— Конечно, — согласился я.
Он вырвал из записной книжки листок и, написав на нем номер телефона, протянул мне.
— Если будет туго с финансами, позвони мне. Спросишь Самата. Художника. Дам взаймы. А может, и подходящая работка найдется. Адью! Меня зовут.
Художник поклонился Энегуль, мне пожал руку и ушел.
Я налил себе еще коньяку.
— Может, хватит тебе? — остановила Эне.
— Верно. Хватит.
Я отодвинул рюмку и подозвал официантку.
Когда мы надевали пальто, к нам подошел Шмель и извинился за свой поступок. Отвесив поклоны Энегуль и мне, он вернулся в зал. Я понял, что это Художник его послал. В душе я, конечно, доволен был, что не успел оглушить носатого бутылкой. На этот раз он мне показался даже симпатичным.
Мы ехали в троллейбусе, потом шли пешком. Я взял Энегуль под руку, но она отстранилась.
— Ты высокий, мне неудобно так идти, — объяснила она.
— Привыкай, ведь живешь в городе, — обиделся я.
— Ты уже возомнил себя столичным?
— Разумеется. Однако будь у меня право, я бы столицу перенес в свой аул.
Энегуль рассмеялась:
— Ну вот видишь, свой аул ты все-таки любишь больше.
— Еще больше люблю Ашхабад. Потому что здесь живет девушка Энегуль.
Эне нахмурилась:
— Ты заговариваешься, Дурды. Я не люблю всяких несерьезных намеков и недомолвок.
Я положил ей руку на плечо и притянул к себе:
— Хорошо, не буду намеками. Скажу прямо. Ты мне нравишься, голубушка. Давай поцелуемся.
Эне сбросила с плеча мою руку и пошла быстрее. Я догнал ее и схватил за локоть.
— А разве я тебе не нравлюсь, скажи?
— Оказывается, ты не такой уж безобидный, как кажешься на первый взгляд. Если бы я тебя знала таким, ни за что бы не пошла…
— А мне почему-то казалось, что я тебе нравлюсь…
— Ну и что ж, что нравишься? Как сокурсник нравишься, как брат!

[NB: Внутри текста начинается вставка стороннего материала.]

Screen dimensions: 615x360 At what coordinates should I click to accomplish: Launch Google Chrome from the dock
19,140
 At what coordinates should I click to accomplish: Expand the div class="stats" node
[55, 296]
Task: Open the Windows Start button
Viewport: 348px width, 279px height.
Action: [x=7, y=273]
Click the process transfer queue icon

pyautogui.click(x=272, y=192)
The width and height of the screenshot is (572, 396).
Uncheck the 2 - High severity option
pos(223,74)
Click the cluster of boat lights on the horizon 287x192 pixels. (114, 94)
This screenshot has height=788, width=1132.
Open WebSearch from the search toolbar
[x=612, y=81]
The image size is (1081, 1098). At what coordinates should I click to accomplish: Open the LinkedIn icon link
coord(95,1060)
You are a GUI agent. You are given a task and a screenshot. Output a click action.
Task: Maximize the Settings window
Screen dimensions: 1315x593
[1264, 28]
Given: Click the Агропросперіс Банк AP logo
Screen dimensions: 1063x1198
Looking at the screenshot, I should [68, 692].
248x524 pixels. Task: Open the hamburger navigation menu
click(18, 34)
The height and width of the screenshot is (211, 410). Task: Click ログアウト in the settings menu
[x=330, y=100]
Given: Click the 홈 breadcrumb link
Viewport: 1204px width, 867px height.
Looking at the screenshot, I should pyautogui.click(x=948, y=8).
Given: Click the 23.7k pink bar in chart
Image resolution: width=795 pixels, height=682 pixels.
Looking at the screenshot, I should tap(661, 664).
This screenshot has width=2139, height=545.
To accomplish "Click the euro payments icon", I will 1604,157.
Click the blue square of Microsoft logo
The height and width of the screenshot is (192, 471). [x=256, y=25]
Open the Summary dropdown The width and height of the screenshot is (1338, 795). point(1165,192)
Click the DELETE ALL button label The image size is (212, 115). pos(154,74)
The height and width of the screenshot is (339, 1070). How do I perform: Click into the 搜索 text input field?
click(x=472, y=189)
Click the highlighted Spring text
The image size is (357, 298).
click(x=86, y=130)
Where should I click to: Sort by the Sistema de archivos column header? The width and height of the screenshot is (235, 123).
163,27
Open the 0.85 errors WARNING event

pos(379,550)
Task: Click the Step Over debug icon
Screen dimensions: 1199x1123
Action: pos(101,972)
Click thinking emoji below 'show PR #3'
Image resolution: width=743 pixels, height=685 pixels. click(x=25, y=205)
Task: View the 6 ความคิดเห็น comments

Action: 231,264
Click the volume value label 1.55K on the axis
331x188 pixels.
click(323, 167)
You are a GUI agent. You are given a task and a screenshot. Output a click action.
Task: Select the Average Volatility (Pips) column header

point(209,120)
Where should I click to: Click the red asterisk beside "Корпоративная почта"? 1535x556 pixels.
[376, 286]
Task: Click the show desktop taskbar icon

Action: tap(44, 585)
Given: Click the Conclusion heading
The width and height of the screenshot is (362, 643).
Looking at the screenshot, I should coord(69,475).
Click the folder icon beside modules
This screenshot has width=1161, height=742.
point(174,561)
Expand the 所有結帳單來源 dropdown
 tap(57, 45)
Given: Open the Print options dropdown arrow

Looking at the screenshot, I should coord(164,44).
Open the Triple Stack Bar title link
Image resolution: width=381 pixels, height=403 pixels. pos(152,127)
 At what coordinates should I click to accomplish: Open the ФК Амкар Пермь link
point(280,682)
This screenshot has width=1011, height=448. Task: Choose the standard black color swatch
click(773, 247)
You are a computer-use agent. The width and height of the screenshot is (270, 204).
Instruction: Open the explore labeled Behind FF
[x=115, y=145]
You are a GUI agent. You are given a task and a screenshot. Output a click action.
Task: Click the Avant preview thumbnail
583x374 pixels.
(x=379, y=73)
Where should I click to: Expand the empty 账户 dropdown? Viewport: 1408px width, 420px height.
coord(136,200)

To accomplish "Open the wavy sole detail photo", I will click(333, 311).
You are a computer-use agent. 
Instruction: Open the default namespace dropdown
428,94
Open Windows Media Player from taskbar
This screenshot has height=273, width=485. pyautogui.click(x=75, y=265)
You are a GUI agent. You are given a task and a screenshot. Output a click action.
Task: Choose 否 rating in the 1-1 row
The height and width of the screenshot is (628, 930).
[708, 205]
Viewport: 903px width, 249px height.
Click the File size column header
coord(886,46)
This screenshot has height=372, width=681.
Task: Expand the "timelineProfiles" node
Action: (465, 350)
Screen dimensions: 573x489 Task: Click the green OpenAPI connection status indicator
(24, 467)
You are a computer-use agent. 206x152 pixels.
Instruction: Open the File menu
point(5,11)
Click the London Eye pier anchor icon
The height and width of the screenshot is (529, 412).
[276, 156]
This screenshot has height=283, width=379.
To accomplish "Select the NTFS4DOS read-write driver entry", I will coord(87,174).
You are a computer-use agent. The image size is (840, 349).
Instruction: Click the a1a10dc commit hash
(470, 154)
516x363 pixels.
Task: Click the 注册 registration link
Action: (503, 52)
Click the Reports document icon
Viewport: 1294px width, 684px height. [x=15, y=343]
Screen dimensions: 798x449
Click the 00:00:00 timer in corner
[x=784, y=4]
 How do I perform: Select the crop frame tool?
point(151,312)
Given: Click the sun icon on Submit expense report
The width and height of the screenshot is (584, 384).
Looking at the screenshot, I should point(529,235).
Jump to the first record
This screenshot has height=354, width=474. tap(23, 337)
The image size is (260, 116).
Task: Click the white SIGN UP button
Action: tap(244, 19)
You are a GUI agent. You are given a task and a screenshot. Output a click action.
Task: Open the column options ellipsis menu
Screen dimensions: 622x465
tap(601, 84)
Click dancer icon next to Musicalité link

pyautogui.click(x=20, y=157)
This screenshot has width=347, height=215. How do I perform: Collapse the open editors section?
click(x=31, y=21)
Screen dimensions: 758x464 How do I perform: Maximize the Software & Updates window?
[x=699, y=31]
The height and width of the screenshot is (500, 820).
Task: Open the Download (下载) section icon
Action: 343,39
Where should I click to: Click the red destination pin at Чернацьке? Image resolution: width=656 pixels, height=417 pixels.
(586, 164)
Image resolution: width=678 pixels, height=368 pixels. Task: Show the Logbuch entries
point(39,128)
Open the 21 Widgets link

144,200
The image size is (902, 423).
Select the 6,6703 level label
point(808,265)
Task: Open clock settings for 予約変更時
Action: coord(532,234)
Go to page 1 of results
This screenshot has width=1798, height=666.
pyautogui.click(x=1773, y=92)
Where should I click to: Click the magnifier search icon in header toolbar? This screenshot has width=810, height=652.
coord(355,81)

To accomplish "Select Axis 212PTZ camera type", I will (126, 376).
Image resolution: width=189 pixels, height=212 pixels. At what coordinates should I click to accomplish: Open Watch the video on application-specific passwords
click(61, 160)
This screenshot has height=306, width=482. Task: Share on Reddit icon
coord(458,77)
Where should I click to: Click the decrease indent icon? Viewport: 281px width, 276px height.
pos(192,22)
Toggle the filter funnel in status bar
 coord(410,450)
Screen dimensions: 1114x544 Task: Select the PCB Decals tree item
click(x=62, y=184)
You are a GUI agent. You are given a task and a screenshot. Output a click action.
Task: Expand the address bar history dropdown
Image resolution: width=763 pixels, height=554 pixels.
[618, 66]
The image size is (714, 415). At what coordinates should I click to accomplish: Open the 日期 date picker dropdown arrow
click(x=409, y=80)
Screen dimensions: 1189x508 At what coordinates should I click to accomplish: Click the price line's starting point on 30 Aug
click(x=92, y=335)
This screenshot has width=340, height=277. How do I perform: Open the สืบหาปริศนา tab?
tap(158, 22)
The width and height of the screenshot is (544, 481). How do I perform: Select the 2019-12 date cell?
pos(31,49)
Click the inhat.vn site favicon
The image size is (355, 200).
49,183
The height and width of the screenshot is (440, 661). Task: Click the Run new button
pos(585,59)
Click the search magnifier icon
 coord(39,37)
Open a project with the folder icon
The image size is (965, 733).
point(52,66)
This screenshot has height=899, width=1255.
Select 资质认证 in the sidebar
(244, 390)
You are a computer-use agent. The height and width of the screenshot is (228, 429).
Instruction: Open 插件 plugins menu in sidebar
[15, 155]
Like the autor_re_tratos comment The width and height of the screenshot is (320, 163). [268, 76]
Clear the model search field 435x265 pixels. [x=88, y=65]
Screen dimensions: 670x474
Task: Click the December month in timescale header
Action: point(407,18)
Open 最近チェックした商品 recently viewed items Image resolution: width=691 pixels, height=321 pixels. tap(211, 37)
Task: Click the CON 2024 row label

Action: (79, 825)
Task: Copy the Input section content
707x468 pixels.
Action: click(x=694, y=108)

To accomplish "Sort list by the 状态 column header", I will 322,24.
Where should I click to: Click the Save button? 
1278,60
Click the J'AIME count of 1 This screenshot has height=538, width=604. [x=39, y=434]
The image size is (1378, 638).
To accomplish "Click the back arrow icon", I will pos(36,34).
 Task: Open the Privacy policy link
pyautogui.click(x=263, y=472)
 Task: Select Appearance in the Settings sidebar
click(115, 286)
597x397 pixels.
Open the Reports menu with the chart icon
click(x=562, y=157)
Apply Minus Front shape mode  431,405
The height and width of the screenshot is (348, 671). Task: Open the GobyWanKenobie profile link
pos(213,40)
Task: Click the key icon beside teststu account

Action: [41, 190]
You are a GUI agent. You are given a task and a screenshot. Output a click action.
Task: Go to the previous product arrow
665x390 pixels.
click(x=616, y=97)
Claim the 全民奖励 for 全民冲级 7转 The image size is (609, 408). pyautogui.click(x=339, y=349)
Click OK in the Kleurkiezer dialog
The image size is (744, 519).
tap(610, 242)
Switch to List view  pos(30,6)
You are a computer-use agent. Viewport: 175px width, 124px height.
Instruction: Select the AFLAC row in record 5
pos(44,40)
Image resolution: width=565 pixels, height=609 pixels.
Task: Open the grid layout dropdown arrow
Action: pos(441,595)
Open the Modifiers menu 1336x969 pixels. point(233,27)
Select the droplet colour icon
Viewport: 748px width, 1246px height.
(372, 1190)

Мне казалось, ты скорее можешь вступиться, чем обидеть!..
— Постой-ка, а чем я тебя обидел?
— Говоришь всякий вздор. У меня ведь парень есть. Друг. Сейчас в армии служит. После службы приедет в Ашхабад учиться. Мы с ним обещали ждать…
Для меня эта новость была как гром с ясного неба. Я остановился и несколько минут, не находя слов, растерянно разглядывал Энегуль.
— Вы уже просватаны? — спросил я.
— Нет. Отец хотел меня выдать за другого. Я уехала в Ашхабад.
— А почему тогда ты пошла со мной в ресторан?
— Так. Пошла — и все. Из любопытства. Наслышалась о нем столько, а ни разу не была. Посмотреть хотелось.
— Верно говорят, что женщиной движет любопытство.
— А ты думал, пошла с тобой — значит все? Целоваться можно? Теперь даже с тобой никуда не пойду.
Мы долго шли не разговаривая. Изредка проезжали машины, громыханьем своим и светом фар нарушая покой сонного города. Земля уже побелела, снежок мягко похрустывал под ногами. Энегуль сделалась похожей на снегурочку. Я посмотрел вверх, и мне тотчас глаза залепило снегом.
— А вы переписываетесь? — спросил я.
— Он пишет часто.
— А ты?
— Иногда бывает некогда… Но все равно стараюсь отвечать на каждое письмо.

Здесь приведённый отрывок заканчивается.